» **ABOUT THIS TASK**:
Your copy should match the records exactly, except that no pictures appear in it.

» **GIVEN DATA**:

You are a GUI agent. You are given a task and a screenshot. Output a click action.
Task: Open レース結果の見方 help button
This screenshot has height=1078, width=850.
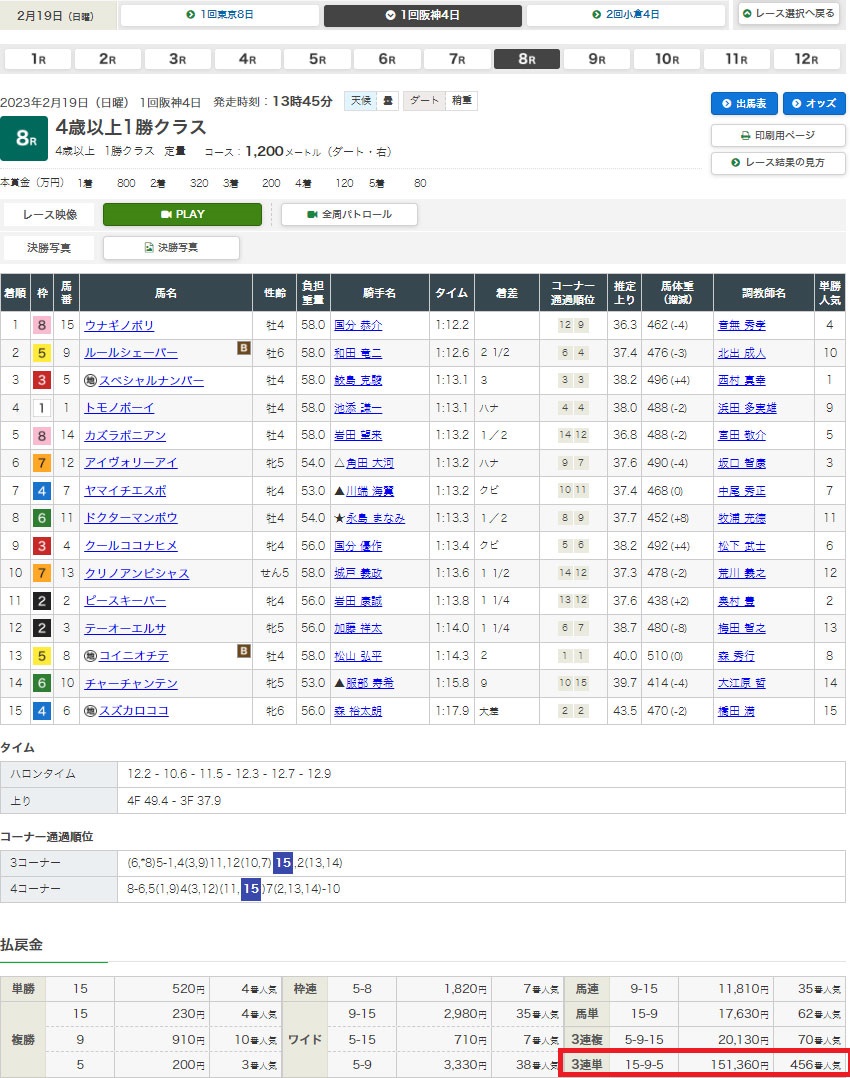click(777, 163)
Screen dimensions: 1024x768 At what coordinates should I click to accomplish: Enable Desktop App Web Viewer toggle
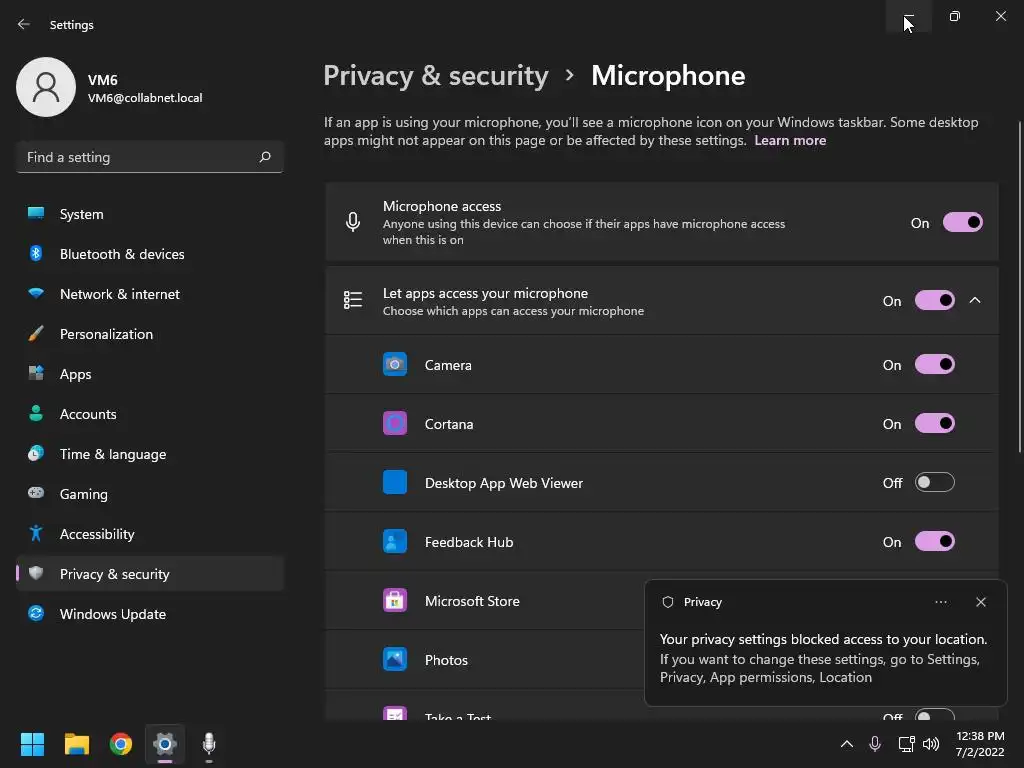click(x=934, y=483)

» **SOLUTION FOR THIS EXERCISE**:
You are a GUI agent. You are given a task and a screenshot. Output a click action.
Task: Open レース結果の見方 help button
This screenshot has height=1078, width=850.
click(777, 163)
Screen dimensions: 1024x768 At what coordinates should I click to accomplish: Enable Desktop App Web Viewer toggle
click(x=934, y=483)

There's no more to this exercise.